### What to work on
Turn the records into a numbered list with blank lines omitted, starting with the line that contains "Image resolution: width=1423" and going on through the line that contains "Looking at the screenshot, I should click(x=263, y=166).".

(Records of where items appear)
::::
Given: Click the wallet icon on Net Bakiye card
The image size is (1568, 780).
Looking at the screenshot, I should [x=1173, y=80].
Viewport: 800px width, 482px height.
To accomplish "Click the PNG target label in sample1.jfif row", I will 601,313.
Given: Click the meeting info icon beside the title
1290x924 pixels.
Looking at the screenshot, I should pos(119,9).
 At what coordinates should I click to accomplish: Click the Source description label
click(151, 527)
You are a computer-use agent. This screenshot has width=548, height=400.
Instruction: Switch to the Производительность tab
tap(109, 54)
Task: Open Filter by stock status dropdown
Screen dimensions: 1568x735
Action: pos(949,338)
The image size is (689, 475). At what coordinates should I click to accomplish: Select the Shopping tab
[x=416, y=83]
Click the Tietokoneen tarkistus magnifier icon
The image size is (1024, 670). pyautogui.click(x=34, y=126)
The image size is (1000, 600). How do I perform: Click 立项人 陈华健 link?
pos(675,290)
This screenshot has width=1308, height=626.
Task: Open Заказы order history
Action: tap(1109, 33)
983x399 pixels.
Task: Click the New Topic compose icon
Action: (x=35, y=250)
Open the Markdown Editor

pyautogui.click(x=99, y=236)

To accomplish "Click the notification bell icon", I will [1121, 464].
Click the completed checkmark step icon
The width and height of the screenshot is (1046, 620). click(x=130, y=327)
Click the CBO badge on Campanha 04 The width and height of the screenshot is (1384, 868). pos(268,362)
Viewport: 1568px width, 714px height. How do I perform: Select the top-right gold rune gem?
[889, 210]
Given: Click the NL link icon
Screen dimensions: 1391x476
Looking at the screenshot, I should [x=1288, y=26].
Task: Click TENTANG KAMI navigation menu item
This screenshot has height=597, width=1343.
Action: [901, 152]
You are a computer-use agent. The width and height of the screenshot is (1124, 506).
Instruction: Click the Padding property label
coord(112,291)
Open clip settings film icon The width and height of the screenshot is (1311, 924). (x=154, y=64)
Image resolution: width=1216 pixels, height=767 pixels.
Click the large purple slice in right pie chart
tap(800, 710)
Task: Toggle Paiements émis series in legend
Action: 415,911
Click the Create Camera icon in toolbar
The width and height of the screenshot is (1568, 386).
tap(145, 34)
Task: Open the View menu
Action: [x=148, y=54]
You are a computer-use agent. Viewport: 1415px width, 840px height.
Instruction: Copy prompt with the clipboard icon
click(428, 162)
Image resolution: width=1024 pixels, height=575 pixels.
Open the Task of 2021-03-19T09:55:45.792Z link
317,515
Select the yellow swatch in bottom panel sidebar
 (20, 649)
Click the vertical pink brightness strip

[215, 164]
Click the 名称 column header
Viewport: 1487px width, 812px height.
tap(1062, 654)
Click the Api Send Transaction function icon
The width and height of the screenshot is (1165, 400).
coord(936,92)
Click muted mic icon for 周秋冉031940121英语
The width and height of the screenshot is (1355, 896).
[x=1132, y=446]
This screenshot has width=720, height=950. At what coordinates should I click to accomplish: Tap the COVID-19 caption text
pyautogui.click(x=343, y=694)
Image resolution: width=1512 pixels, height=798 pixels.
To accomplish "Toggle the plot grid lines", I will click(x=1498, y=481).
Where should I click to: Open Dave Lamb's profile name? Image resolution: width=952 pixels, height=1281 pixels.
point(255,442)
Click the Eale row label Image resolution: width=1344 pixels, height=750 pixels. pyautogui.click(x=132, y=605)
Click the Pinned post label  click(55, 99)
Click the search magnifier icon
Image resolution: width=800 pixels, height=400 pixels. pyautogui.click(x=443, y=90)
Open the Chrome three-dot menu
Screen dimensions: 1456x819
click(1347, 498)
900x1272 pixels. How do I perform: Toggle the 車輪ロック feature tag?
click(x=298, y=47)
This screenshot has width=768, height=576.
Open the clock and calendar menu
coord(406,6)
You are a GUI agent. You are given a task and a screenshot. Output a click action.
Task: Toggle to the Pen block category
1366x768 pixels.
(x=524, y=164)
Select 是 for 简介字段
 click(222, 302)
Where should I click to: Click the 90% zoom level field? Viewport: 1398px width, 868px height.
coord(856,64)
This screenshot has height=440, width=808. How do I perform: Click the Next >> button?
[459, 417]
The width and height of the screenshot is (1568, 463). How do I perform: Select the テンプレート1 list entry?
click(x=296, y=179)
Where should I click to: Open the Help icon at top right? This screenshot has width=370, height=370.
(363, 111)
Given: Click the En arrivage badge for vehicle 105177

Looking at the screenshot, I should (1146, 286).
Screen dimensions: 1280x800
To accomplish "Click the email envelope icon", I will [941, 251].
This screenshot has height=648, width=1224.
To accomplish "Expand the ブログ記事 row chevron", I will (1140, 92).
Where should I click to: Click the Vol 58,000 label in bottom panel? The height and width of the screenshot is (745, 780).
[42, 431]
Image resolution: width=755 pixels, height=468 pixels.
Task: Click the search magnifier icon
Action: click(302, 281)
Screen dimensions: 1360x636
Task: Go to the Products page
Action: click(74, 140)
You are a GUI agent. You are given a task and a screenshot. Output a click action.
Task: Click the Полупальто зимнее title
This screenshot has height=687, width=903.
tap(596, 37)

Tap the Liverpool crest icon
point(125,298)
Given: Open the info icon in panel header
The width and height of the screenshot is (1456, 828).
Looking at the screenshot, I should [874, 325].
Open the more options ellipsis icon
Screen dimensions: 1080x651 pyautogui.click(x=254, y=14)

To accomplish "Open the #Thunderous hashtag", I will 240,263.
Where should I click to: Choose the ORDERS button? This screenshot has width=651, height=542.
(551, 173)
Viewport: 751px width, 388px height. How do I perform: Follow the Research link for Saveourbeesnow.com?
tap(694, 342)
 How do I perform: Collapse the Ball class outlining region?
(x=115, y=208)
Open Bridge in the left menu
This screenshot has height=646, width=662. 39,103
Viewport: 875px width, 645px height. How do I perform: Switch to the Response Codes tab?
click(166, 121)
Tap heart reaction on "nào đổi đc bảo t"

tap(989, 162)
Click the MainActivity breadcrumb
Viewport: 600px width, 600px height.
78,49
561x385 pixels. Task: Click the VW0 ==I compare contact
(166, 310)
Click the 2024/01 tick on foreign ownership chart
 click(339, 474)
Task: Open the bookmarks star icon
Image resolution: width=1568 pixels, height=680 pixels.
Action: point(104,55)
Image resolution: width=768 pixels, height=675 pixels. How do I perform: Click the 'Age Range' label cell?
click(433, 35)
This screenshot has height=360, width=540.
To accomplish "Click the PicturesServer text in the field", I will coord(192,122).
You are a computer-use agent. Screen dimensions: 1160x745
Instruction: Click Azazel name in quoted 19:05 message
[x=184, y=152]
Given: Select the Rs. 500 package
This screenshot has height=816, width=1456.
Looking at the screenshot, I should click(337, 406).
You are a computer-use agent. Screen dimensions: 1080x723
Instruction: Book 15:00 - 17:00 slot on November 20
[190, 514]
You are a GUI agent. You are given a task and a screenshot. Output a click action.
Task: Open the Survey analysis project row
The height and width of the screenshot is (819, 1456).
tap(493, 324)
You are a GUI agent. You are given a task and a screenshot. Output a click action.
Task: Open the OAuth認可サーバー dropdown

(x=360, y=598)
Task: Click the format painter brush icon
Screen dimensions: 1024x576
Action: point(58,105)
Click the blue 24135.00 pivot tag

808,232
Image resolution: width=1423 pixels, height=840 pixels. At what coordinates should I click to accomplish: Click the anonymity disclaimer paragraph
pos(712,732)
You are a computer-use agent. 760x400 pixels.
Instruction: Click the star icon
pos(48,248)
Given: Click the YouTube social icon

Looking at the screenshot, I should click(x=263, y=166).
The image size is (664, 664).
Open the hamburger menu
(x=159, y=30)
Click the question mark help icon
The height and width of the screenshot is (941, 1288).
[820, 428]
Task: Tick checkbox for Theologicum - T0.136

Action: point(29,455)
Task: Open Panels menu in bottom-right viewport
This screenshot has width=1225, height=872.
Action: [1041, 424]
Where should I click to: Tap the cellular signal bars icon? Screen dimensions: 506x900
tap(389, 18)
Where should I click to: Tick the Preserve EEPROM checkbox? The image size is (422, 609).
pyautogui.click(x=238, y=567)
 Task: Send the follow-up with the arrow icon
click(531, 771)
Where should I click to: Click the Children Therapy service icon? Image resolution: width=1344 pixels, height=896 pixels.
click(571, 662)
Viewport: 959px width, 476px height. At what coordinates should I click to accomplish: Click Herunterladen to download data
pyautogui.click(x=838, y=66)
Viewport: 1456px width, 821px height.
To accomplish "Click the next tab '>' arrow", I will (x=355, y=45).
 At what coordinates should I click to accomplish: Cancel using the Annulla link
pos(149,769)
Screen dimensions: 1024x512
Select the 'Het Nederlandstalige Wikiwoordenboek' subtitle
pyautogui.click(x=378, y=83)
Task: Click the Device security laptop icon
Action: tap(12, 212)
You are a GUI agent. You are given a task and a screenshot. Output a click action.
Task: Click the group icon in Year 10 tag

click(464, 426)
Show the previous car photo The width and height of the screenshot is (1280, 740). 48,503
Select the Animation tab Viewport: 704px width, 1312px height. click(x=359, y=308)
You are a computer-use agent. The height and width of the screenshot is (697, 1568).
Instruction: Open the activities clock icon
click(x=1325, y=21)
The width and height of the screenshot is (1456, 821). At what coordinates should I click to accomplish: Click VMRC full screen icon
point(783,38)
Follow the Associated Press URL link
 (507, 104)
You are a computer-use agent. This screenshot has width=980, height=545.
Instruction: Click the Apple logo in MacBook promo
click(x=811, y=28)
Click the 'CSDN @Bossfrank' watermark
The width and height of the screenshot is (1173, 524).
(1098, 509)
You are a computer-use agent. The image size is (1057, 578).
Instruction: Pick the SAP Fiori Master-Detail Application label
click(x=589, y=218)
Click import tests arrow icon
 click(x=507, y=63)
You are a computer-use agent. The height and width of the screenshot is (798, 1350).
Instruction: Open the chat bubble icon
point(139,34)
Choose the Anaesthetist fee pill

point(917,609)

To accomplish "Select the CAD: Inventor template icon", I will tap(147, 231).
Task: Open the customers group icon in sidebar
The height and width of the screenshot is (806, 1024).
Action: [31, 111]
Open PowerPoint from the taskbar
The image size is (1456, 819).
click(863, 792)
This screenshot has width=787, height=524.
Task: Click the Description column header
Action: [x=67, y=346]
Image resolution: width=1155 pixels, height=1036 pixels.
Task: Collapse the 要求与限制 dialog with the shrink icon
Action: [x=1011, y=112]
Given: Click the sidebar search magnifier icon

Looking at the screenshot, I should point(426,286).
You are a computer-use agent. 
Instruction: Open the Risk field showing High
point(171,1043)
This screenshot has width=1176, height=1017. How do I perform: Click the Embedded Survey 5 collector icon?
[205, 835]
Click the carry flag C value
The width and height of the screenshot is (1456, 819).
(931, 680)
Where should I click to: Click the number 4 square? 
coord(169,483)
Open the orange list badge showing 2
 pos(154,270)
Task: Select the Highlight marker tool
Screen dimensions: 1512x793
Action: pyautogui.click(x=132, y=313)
::::
### Response
1. Image resolution: width=1423 pixels, height=840 pixels. At what coordinates should I click to accomplish: Click the anonymity disclaimer paragraph
2. pos(712,732)
3. You are a computer-use agent. 760x400 pixels.
4. Instruction: Click the star icon
5. pos(48,248)
6. Given: Click the YouTube social icon
7. Looking at the screenshot, I should click(x=263, y=166).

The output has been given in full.